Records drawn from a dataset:
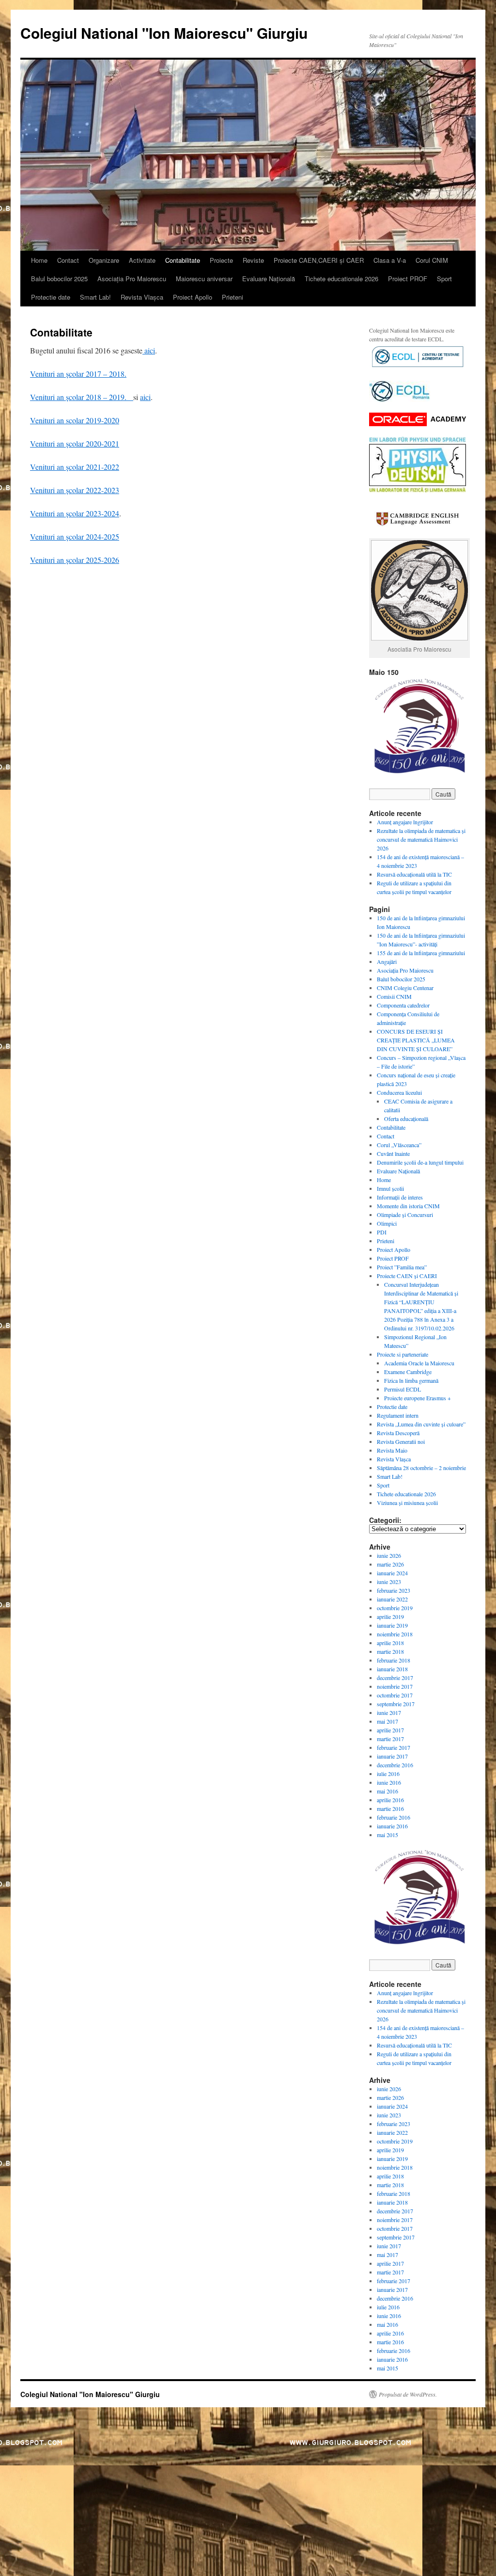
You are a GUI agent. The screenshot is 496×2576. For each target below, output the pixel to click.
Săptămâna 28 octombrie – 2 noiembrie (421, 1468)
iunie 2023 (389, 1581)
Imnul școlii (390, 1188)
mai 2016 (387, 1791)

## To do
I need exact copies of the lines from the one holding "Săptămâna 28 octombrie" through the end of the records above, and nothing beyond them.

## Exercise solution
Săptămâna 28 octombrie – 2 noiembrie (421, 1468)
iunie 2023 (389, 1581)
Imnul școlii (390, 1188)
mai 2016 (387, 1791)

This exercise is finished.